Surprisingly, all that which is desired to be achieved after the privatisation of MTL was already being achieved. It is a viable, profit making public enterprise and, with a whopping 2,400 employees; it is also one of the major employers in the country.
Privatisation in this case will be a means to inflict mass dismissals in the guise of retrenchment - and a lot the already penury stricken country folks will be denied opportunities and livelihood support.
One of the country’s civil society institutions, the Malawi Economic Justice Network argues that in a proper and more logical investment climate the World Bank should have supported any reputable investor to compete with MTL and bring greater competition and not to demand the sale of the entity.
In the final analysis, Malawians are to lose K6.3 billion annually in revenue if Government is allowed to go ahead with the sale of the company. Just between 2002 and 2004 government embarked on a massive telecommunication Phase 1 and 2 expansion project totalling over US$200 million. Buildings, fleets of vehicles and a 40% shares in Telecom Networks Malawi Limited (TNLM) which is valued at US$10 million.
The law governing the Privatisation of national enterprise states that each transaction be fully transparent to the public. Up until now government is failing to tell the Malawians why the company is going at a mere MK3.8 billion when it has assets in excess of MK7.6 billion. Tell me if this is transparency.

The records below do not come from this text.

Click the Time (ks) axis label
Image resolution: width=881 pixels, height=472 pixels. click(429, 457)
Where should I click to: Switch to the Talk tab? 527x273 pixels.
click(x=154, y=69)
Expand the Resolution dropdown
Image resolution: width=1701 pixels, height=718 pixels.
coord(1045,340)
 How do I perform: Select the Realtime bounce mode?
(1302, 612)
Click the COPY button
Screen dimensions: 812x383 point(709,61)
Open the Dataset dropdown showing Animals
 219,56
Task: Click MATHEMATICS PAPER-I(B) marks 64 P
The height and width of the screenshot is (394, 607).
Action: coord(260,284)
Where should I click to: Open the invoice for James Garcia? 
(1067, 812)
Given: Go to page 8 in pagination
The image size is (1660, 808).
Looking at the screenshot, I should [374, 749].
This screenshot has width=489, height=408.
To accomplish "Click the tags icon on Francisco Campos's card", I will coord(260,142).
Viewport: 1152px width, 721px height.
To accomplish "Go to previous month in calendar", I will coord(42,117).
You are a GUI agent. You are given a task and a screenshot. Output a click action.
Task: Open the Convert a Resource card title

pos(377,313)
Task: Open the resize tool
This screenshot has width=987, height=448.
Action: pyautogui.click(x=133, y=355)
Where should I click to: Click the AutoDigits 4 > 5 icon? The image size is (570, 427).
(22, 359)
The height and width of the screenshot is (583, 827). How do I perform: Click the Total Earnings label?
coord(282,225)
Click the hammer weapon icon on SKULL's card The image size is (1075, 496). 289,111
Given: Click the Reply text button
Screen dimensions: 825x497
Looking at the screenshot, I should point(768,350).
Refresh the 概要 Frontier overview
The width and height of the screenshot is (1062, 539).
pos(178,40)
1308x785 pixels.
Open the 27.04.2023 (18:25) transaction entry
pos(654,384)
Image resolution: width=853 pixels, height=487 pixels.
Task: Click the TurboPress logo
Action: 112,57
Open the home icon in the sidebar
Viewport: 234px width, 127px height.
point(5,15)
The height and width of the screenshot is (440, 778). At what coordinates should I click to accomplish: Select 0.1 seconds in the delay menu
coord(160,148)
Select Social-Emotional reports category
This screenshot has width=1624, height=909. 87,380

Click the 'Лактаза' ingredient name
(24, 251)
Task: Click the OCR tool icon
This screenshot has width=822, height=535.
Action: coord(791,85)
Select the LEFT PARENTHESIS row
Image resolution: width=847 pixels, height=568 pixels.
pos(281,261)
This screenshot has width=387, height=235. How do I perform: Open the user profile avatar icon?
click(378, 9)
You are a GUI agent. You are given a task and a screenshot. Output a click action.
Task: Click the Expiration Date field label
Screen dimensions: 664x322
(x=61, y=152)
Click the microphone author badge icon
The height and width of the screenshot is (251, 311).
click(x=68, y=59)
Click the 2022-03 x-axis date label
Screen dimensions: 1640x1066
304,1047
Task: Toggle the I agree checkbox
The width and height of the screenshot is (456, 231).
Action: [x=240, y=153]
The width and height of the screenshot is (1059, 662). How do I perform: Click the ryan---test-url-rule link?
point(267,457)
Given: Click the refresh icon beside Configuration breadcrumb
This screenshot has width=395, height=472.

A friend of mine who is a financial and economic reporter once told me that a Head of state of any country where privatisation is taking place gets a 10 percent cut out of any transaction. Is this what this is all about?
Bold tidings wouldn’t you say? Perhaps we could safely say all those involved in the sale, the PC, PCL, Parliament and the Executive and the Breton Woods Institutions are aware of something Malawians don’t know? What is it and how will it affect us in the long term?